REQUIRED WORK »
a – In the Spark thread, rewrite the stretch that opens with the words containing "Grateful for any" and closes with "src where ...)", substituting "source_data" for "src".
b – Does each statement agree with the Spark thread? (i) The poster was running Spark 1.6.0 from Java. (ii) The broadcast join threshold was set to 100K. (iii) The problem was solved by removing "lazy" from the cache statement. Answer yes or no for each, quoting the deciding words.

You are viewing a plain text version of this content. The canonical link for it is here.

Posted to user@spark.apache.org by Jone Zhang <jo...@gmail.com> on 2017/05/10 11:10:32 UTC

Why spark.sql.autoBroadcastJoinThreshold not available

Now i use spark1.6.0 in java
I wish the following sql to be executed in BroadcastJoin way
*select * from sample join feature*

This is my step
1.set spark.sql.autoBroadcastJoinThreshold=100M
2.HiveContext.sql("cache lazy table feature as "select * from src where
...) which result size is only 100K
3.HiveContext.sql("select * from sample join feature")
Why the join is SortMergeJoin?

Grateful for any idea!
Thanks.

Fwd: Why spark.sql.autoBroadcastJoinThreshold not available

Posted by Jone Zhang <jo...@gmail.com>.

Solve it by remove lazy identity.
2.HiveContext.sql("cache table feature as "select * from src where ...)

PROVIDED INFORMATION »
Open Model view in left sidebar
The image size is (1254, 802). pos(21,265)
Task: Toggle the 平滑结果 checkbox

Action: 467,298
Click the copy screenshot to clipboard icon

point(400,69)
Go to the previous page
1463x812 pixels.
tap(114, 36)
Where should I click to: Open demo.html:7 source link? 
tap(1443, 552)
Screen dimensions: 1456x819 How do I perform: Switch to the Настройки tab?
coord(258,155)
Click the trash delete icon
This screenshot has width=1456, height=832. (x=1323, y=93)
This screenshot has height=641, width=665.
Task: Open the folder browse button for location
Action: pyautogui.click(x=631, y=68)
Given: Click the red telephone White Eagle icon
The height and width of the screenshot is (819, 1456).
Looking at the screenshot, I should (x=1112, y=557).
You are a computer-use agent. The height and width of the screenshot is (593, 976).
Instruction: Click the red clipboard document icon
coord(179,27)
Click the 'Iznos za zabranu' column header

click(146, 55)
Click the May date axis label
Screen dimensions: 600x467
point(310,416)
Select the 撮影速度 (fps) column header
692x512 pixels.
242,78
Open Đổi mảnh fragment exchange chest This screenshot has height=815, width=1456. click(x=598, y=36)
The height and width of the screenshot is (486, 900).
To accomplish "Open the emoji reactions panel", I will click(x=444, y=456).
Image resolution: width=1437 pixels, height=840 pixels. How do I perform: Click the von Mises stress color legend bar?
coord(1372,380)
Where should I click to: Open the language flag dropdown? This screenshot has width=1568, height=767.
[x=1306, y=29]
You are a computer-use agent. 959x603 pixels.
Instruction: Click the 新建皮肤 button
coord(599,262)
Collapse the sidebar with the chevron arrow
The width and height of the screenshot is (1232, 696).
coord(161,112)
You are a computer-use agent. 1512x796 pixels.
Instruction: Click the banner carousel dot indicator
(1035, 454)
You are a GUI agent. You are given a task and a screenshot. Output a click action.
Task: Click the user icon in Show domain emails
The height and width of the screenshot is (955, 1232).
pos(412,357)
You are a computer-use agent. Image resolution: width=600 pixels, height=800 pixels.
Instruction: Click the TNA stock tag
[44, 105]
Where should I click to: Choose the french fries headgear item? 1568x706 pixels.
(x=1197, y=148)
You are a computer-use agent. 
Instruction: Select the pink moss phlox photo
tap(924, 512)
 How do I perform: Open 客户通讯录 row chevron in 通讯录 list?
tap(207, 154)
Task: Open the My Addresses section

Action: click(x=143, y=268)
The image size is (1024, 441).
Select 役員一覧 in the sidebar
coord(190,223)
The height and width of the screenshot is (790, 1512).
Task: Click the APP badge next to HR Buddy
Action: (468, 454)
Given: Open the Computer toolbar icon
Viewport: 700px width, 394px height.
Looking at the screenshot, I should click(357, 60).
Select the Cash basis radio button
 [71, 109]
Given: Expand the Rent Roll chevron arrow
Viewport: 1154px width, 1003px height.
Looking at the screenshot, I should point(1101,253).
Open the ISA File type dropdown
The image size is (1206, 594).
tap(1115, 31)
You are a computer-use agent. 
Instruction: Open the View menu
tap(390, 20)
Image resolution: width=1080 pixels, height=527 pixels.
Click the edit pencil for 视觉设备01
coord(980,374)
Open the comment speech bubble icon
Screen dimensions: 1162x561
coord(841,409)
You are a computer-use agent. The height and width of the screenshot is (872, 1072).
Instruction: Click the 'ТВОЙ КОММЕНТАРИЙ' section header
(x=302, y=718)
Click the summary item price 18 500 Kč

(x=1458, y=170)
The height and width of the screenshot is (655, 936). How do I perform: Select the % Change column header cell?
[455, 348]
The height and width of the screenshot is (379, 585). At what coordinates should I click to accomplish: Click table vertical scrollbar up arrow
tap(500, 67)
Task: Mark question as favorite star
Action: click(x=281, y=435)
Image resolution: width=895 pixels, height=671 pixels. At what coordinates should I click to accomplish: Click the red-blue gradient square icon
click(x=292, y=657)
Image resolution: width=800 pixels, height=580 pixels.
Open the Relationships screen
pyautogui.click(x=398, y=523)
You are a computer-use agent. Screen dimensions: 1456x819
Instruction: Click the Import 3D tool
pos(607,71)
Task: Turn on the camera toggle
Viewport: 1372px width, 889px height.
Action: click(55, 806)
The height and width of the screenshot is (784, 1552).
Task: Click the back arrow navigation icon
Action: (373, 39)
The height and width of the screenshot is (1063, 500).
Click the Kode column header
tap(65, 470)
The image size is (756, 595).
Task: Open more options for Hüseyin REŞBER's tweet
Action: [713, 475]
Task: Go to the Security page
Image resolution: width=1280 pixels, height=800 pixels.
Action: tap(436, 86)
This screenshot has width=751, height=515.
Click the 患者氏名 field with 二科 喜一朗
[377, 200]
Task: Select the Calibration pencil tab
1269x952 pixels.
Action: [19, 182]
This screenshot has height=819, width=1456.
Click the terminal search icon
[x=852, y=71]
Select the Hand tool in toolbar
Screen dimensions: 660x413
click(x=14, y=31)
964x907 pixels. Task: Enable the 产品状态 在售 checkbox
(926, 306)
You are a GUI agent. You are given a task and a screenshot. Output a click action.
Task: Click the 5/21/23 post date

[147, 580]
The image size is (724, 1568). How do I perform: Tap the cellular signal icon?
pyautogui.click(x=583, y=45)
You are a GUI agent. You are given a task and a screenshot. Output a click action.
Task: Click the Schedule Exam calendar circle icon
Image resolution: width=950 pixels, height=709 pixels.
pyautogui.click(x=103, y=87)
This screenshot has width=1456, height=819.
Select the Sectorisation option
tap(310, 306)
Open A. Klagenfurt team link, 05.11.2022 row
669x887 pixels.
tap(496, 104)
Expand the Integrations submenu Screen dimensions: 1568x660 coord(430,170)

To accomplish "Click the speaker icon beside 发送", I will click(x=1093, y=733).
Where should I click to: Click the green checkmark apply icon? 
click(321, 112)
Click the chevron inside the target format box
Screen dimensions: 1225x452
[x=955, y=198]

TASK RESPONSES »
a –
Grateful for any idea!
Thanks.

Fwd: Why spark.sql.autoBroadcastJoinThreshold not available

Posted by Jone Zhang <jo...@gmail.com>.

Solve it by remove lazy identity.
2.HiveContext.sql("cache table feature as "select * from source_data where ...)

b –
(i) Yes: "Now i use spark1.6.0 in java"
(ii) No: "set spark.sql.autoBroadcastJoinThreshold=100M"
(iii) Yes: "Solve it by remove lazy identity."